設計監理料とは?
なぜ、設計監理料が必要なのか

建物をつくるためには、詳細な設計図面が必要です。
そして、その図面を作成し、工事が図面通りに正しく進んでいるかを確認するには、国家資格を持つ建築士による専門的な業務が欠かせません。
この「設計業務」と「工事監理業務」に対してお支払いいただく報酬が「設計監理料」です。
私たちは単に図面を描くだけではなく、お客様の代理者として、建築費・スケジュール・品質・将来の運用までを含めて、プロジェクト全体を整理しながら建物づくりを進めています。
設計事務所は、“建物をデザインする会社”であると同時に、“事業全体をデザインする存在”でもあると考えています。

01 設計監理料の算出方法について 〜一般的な3つの考え方〜

設計監理料の算定方法には、主に以下のような考え方があります。

1.総工事費に対する料率で算出する方法

もっとも一般的な方法です。
工事費に対して何%という形で設計料を算出するため、他設計事務所との比較がしやすい特徴があります。

2.国土交通省告示に基づく算出方法

建物規模や用途、設計者の経験年数などをもとに、業務量を細かく積み上げて算出する方法です。
客観的な基準としてお客さまに説明しやすいです。
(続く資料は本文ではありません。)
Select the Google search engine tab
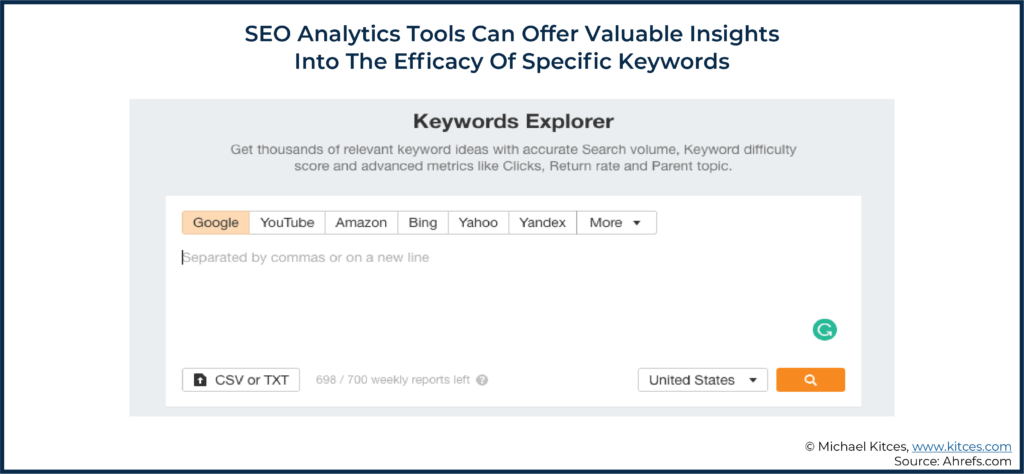Screen dimensions: 1024x474 point(215,222)

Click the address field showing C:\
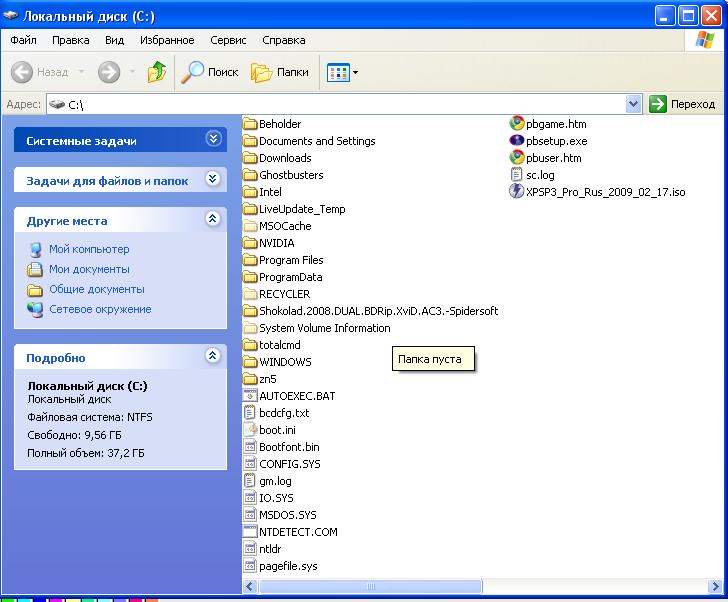point(340,104)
ただし、1の料率算出と比較すると、設計料が割高になるケースもあります。

3.床面積に基づく算出方法

建物の面積を基準に算出する方法です。
比較的わかりやすい反面、特殊な用途や複雑な建築では、実際の業務量と一致しない場合があります。

内藤弘策建築設計事務所では、お客様にとっての「わかりやすさ」と「透明性」が最も重要だと考えています。そのため、webサイト上で料率表を公開しています。また、昨今の建築費高騰などの社会情勢を鑑み、料率を固定するのではなく、状況に応じて減額も含めた見直しを随時行っています。
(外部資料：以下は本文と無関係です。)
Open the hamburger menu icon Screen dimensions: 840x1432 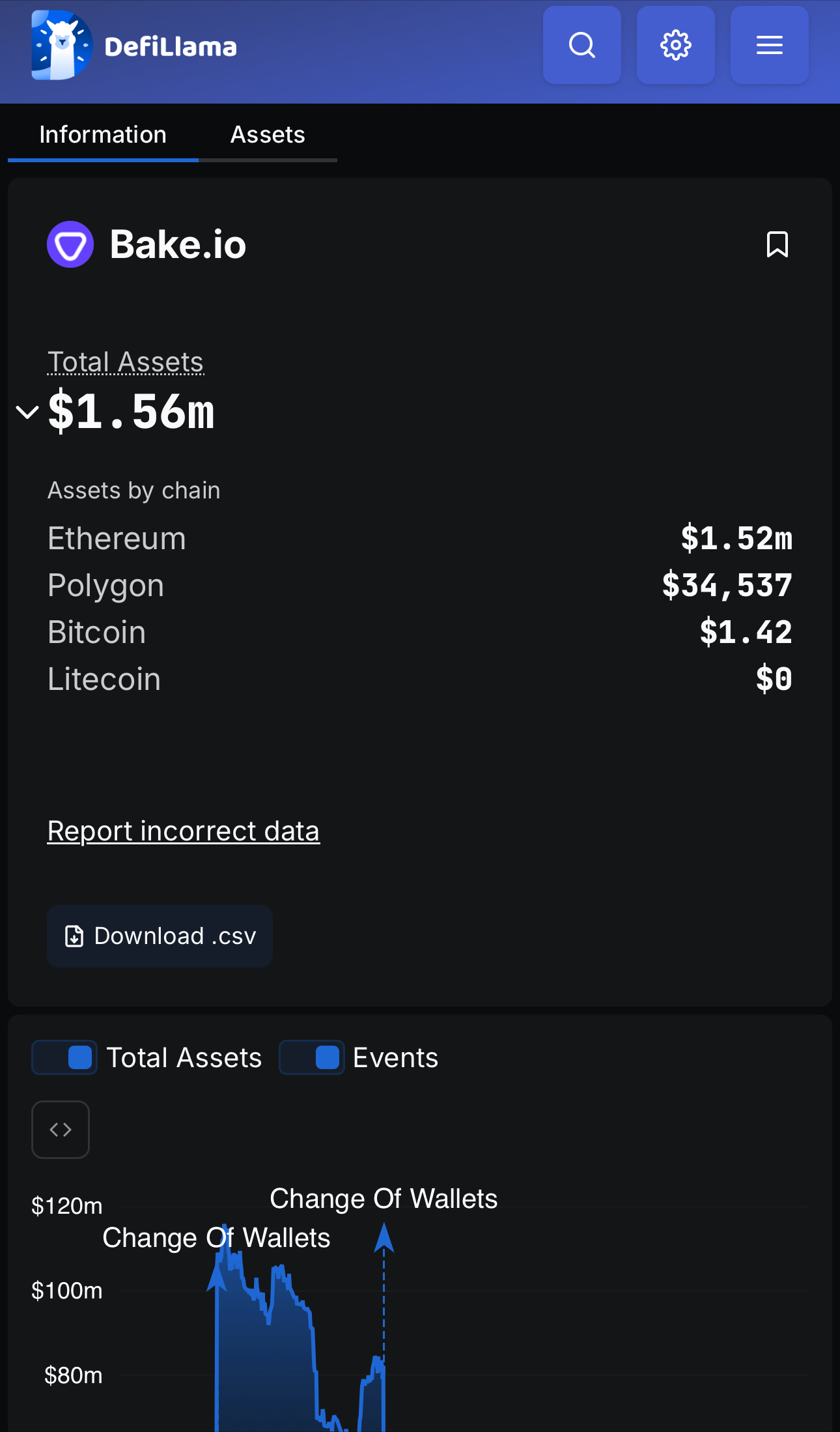point(769,45)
02 なぜ、私たちは「高品質」と「低コスト」を両立できるのか

「設計料が低いと、品質も下がるのでは?」と不安に思われるかもしれません。
しかし私たちは、“設計の質”ではなく、“設計の無駄”を減らすことで、設計監理料を抑えています。
例えば、経験の浅い設計者を大量に抱えるのではなく、建物ごとに必要な専門家を集め、その案件に最適なチームを編成しています。
構造設計、設備設計、照明設計、ランドスケープ、CG、法規協議…。
建築には多くの専門分野があります。
私たちは、建物用途や規模に応じて最適なスペシャリストを組み合わせ、無駄の少ない設計体制を構築しています。
また、代表の内藤弘策がすべての窓口となり、各部門との調整を直接行います。
そのため、大人数が集まる長い会議や、複雑な伝言ゲームのようなやり取りはありません。
大きな会議室を持つ組織設計事務所のような固定費も必要ありません。 その分を、設計料の低減や、建築そのものの品質向上へ還元しています。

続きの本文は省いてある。